(Collected data)
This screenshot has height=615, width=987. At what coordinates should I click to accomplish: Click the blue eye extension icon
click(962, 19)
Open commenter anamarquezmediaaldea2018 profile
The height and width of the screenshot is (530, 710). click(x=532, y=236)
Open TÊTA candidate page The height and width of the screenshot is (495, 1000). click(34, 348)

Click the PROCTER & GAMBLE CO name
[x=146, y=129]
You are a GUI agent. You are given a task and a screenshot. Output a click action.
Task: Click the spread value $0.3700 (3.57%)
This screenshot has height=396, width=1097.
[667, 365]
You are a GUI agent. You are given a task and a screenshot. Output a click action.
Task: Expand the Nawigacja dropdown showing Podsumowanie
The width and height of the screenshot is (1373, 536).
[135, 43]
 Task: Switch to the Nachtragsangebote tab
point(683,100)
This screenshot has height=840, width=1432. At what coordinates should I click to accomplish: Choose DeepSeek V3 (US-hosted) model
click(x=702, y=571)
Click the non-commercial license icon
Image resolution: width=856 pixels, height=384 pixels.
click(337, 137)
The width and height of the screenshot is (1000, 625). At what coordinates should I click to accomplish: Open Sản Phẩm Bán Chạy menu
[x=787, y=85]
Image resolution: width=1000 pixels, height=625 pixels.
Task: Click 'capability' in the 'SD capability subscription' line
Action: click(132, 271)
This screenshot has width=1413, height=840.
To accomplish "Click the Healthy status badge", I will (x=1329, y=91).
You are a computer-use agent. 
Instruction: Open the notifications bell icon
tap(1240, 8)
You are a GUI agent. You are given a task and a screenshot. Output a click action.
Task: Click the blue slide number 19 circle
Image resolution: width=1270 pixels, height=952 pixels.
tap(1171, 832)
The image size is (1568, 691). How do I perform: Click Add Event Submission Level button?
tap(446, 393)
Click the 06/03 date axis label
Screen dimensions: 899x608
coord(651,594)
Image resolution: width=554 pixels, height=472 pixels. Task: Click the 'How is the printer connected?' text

> _DESCRIPTION OF THE TASK_:
Rewrite the rows above, substituting "interface agent" for each occurrence of "GUI agent" and changing nothing else.

> _SOLUTION TO THIS TASK_:
This screenshot has height=615, width=987. At what coordinates should I click to accomplish: Click the blue eye extension icon
click(962, 19)
Open commenter anamarquezmediaaldea2018 profile
The height and width of the screenshot is (530, 710). click(x=532, y=236)
Open TÊTA candidate page The height and width of the screenshot is (495, 1000). click(34, 348)

Click the PROCTER & GAMBLE CO name
[x=146, y=129]
You are a interface agent. You are given a task and a screenshot. Output a click action.
Task: Click the spread value $0.3700 (3.57%)
This screenshot has height=396, width=1097.
[667, 365]
You are a interface agent. You are given a task and a screenshot. Output a click action.
Task: Expand the Nawigacja dropdown showing Podsumowanie
The width and height of the screenshot is (1373, 536).
[135, 43]
 Task: Switch to the Nachtragsangebote tab
point(683,100)
This screenshot has height=840, width=1432. At what coordinates should I click to accomplish: Choose DeepSeek V3 (US-hosted) model
click(x=702, y=571)
Click the non-commercial license icon
Image resolution: width=856 pixels, height=384 pixels.
click(337, 137)
The width and height of the screenshot is (1000, 625). At what coordinates should I click to accomplish: Open Sản Phẩm Bán Chạy menu
[x=787, y=85]
Image resolution: width=1000 pixels, height=625 pixels.
Task: Click 'capability' in the 'SD capability subscription' line
Action: click(132, 271)
This screenshot has width=1413, height=840.
To accomplish "Click the Healthy status badge", I will (x=1329, y=91).
You are a computer-use agent. 
Instruction: Open the notifications bell icon
tap(1240, 8)
You are a interface agent. You are given a task and a screenshot. Output a click action.
Task: Click the blue slide number 19 circle
Image resolution: width=1270 pixels, height=952 pixels.
tap(1171, 832)
The image size is (1568, 691). How do I perform: Click Add Event Submission Level button?
tap(446, 393)
Click the 06/03 date axis label
Screen dimensions: 899x608
coord(651,594)
Image resolution: width=554 pixels, height=472 pixels. Task: Click the 'How is the printer connected?' text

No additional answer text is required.